Activity: Exactly repeat all the records below, omitting the images they hold.

Task material:

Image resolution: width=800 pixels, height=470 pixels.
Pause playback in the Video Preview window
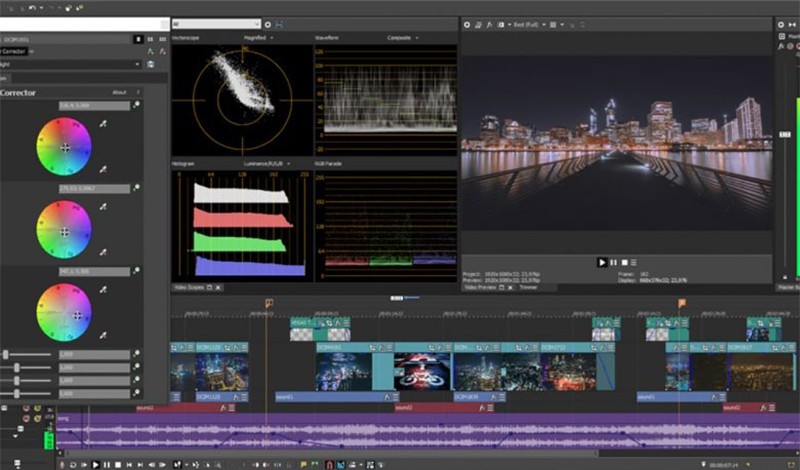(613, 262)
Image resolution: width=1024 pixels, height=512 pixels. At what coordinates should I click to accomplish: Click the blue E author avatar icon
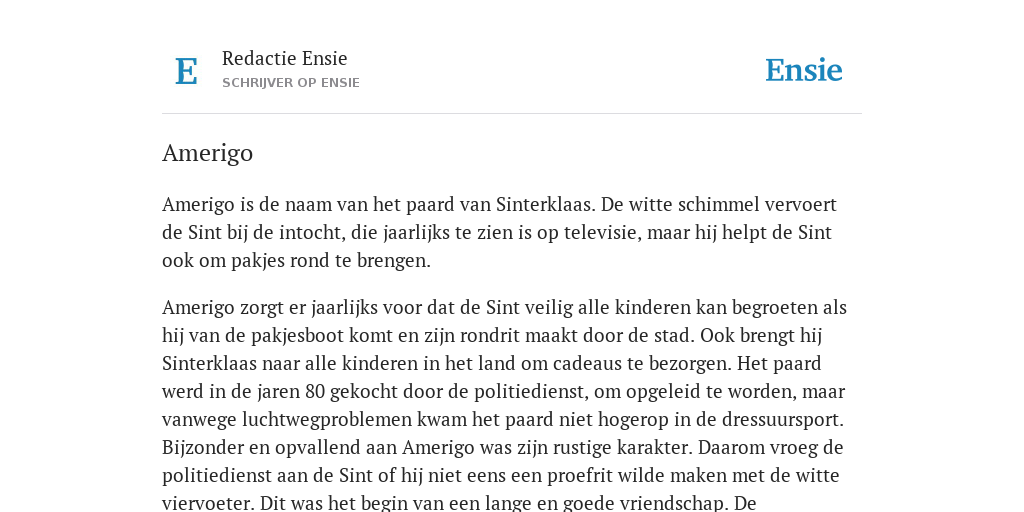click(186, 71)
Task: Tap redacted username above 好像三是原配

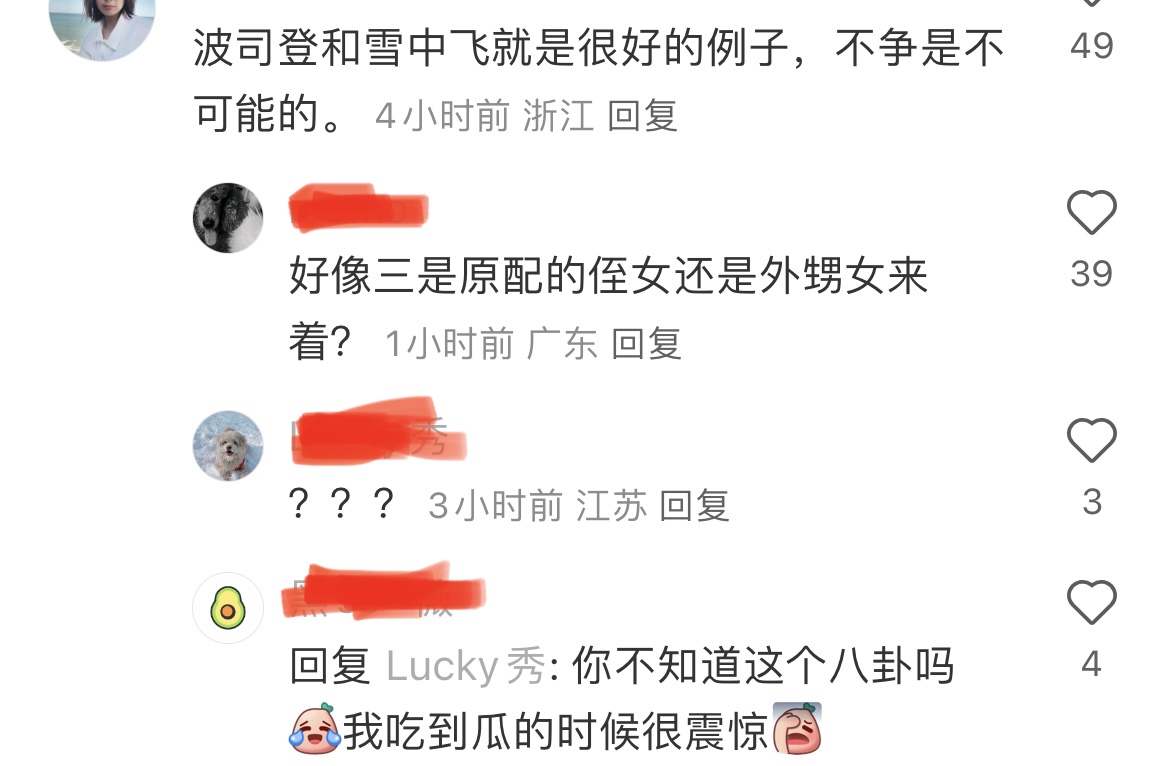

Your solution:
Image resolution: width=800 pixels, height=470 pixels.
Pause playback in the Video Preview window
(613, 262)
Image resolution: width=1024 pixels, height=512 pixels. At what coordinates should I click to accomplish: Click the blue E author avatar icon
click(186, 71)
Task: Tap redacted username above 好像三是原配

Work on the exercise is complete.